- Born: 2 November 1932 Baku
- Died: 7 September 2014 (aged 81)
- Education: Moscow State University
- Awards: "For Valiant Labour" Medal (2004), Jubilee Medal "In Commemoration of the 100th Anniversary of the Birth of Vladimir Ilyich Lenin" (1970), Medal "Veteran of Labour", "Exhibition of Achievements of National Economy" Medals, "Socialist Emulation Winner" Badge, "The Ministry of Oil and Gas Industry of the USSR Winner" Badge, "Honoured Inventor of the USSR" Badge
- Scientific career
- Fields: Biotechnology, Chemical engineering

= Genrikh Abaev =

Azerbaijani professor and engineer

Genrikh Nikolaevich Abaev (2 November 1932 – 7 September 2014) was a professor.

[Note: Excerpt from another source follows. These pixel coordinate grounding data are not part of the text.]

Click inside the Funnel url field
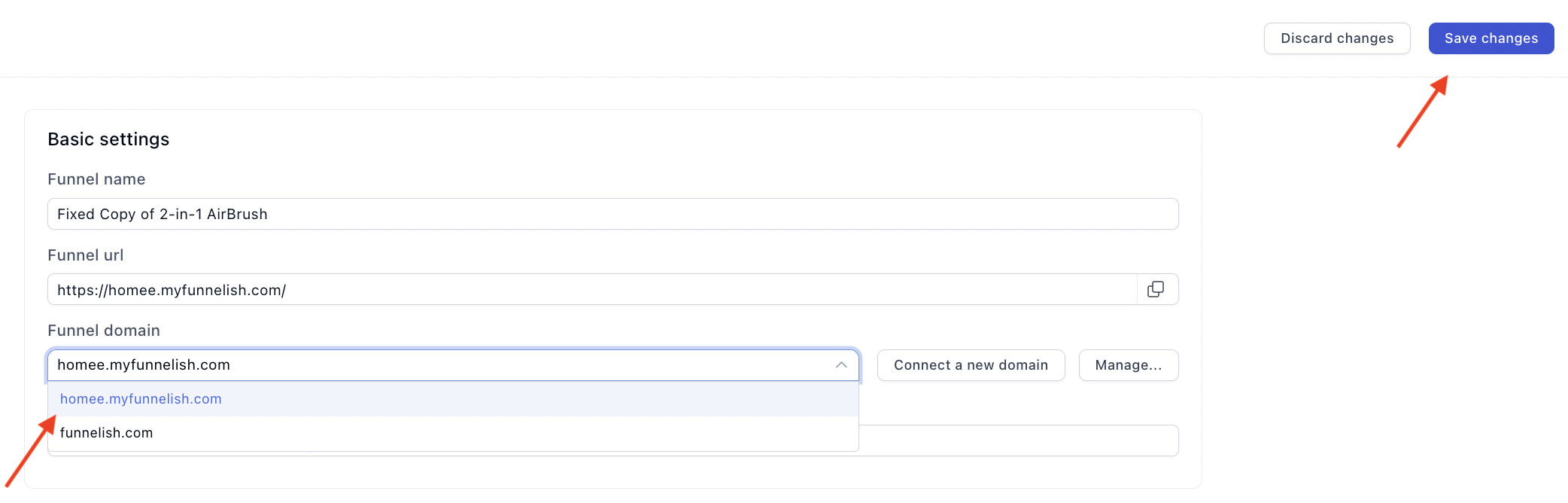Viewport: 1568px width, 503px height. point(591,289)
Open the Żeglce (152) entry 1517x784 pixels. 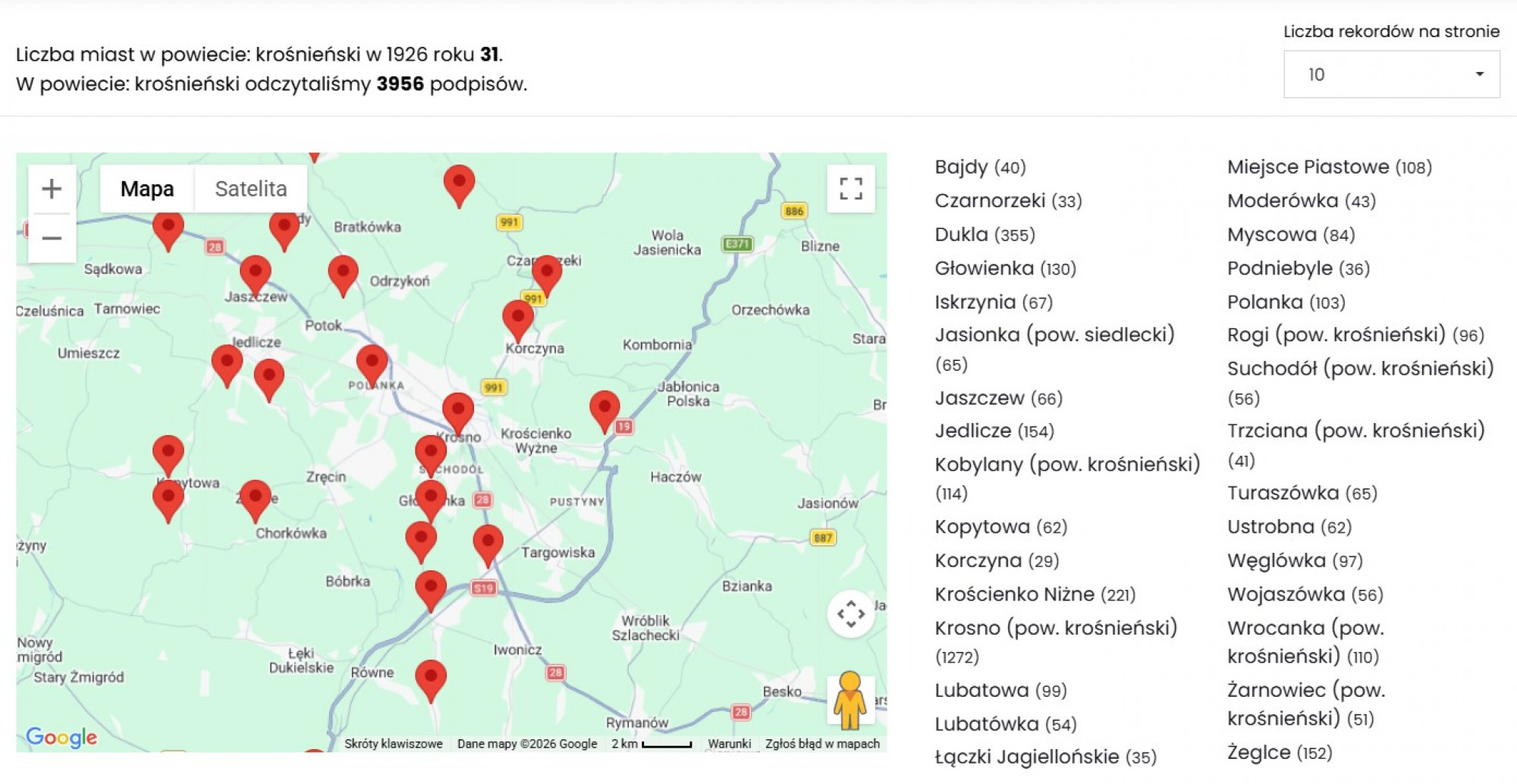pos(1279,752)
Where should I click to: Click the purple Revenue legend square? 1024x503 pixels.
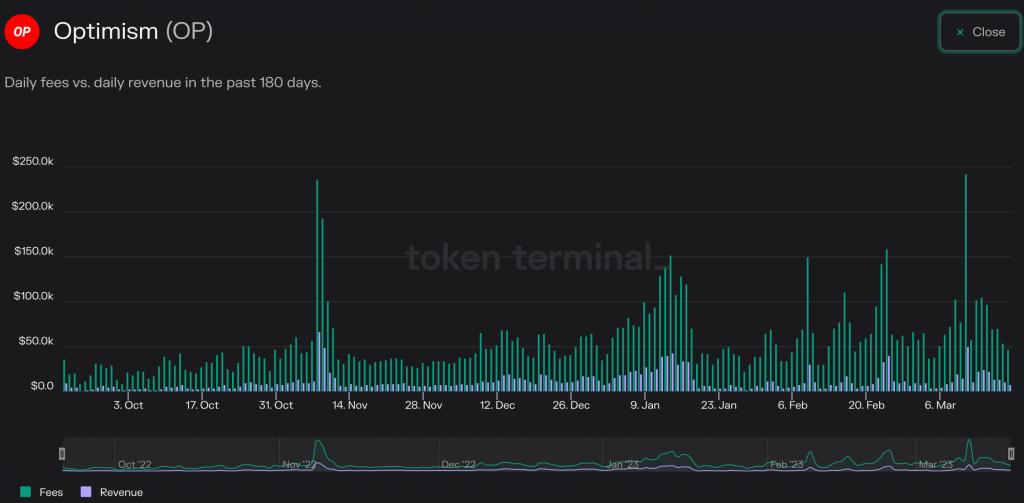click(85, 492)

He served as Head of the Department of Chemical Engineering at Polotsk State University, Belarus from 1988 to 2007.

== Early life and education ==
Abaev was born on 2 November 1932, in Baku, which was then part of the Azerbaijani SSR in the Soviet Union. Having finished his secondary education in Baku, he entered Azerbaijan State Oil and Industrial University (now Azerbaijan State Oil Academy).

Later he continued his career working as a professor at the following institutes: Azerbaijan Oil Refining Scientific Research Institute, All-Union Scientific Research Institute of Polefins (Baku), Scientific Research Institute (Yaroslavl), All-Union Scientific Research Institute of Polymers (Dzerzhinsk, Gorky Oblast), Bioengineering Research Institute of the Russian Federation (Moscow). Abaev defended his Doctoral thesis in 1971. The same year he was elected a specialty committee member of Higher Attestation Commission of the USSR.

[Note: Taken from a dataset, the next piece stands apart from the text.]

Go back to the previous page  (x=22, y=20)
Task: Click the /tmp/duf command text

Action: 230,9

Further inventions of Genrikh Abaev were implemented in the procedures such as: butyl rubber synthesis technology process, paraffin C4-C5 two-stage dehydrogenation, isobutylene hydration process based on molded cation exchange resin.

Abaev had received numerous awards and honours for his investigation of new manufacture technologies.

== Career ==
Abaev's scientific work was mostly connected with the chemical engineering and biotechnological modeling (fluidized bed and pneumatic conveying, propylene oxidative ammonolysis, butyl rubber jet aeration, acrylic fiber synthesis, oil distillation, fermentation).

In fact, there were 3 Doctoral and 19 PhD theses in Engineering Sciences defended under Abaev's supervision.
It was Abaev's credit, that the new courses appeared at the Belarusian higher education institutes. The advanced courses were "Modeling and Design of Chemical Engineering Processes" and "Energy and Resource Conservation".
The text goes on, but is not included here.